Full genomеs data for:
Cockroach (Blatella Germanica) – GCA_000762945.2_Bger_2.0_genomic.fna.gz
Cow (Bos taurus) – GCF_000003055.6_Bos_taurus_UMD_3.1.1_genomic.fna.gz
Sheep (Ovis aries) – GCF_000298735.2_Oar_v4.0_genomic.fna.gz
Pig (Sscrofa) – GCF_000003025.6_Sscrofa11.1_genomic.fna.gz
Soybean (Glycine max) – GCF_000004515.4_Glycine_max_v2.0_genomic.fna.gz
Escherichia coli (ASM) – GCF_000005845.2_ASM584v2_genomic.fna.gz
DNA from a sausage meat – case2.fasta
The files are basically a text file of a fastA type. It has the DNA sequences in it.
Every gene record has a:
Description: KZ614359.1 Blattella germanica strain American Cyanamid = Orlando Normal breed German cockroach unplaced genomic scaffold scaffold145, whole genome shotgun sequence
Number of features: 0
Every sequence is represented from four different letters : A (Adenine), T (Thymine), C (Cytosine) and G(Guanine). The sequence may contain lower and upper case, so further in the data preparation this should be to be taken in consideration.
For all the data preparation and analysis, I used Python programing language and especially Biopython library.
In order to analyze the sequences first I parse all files to strings and then make all letter to upper case.
In a sausage there should be DNA from pig, cow and/or sheep (let’s call them “good DNA”). So DNA from cockroach, soybean and/or escherichia coli (let’s call them “bad DNA”) should’n be found in the sausage.
We know that all these DNA are really similar to each other (above 90%), but there should be some
difference between them.
The approach I have chosen is to compare every good with every bad DNA and get the different genes.

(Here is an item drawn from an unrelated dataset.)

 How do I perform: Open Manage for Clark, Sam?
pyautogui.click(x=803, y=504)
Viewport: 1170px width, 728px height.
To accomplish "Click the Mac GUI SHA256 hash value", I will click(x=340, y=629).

After that, I search in the sausage DNA the genes from the bad DNA, that are not presented in the good DNA.
*The code could be found in the attached Notebook. I didn’t have enough time to run every code and get the results.
Another thing, that was interesting to me was to find the distribution of the elements in all DNA. We can see slight difference, but more and deeper analysis should be done for a better conclusion.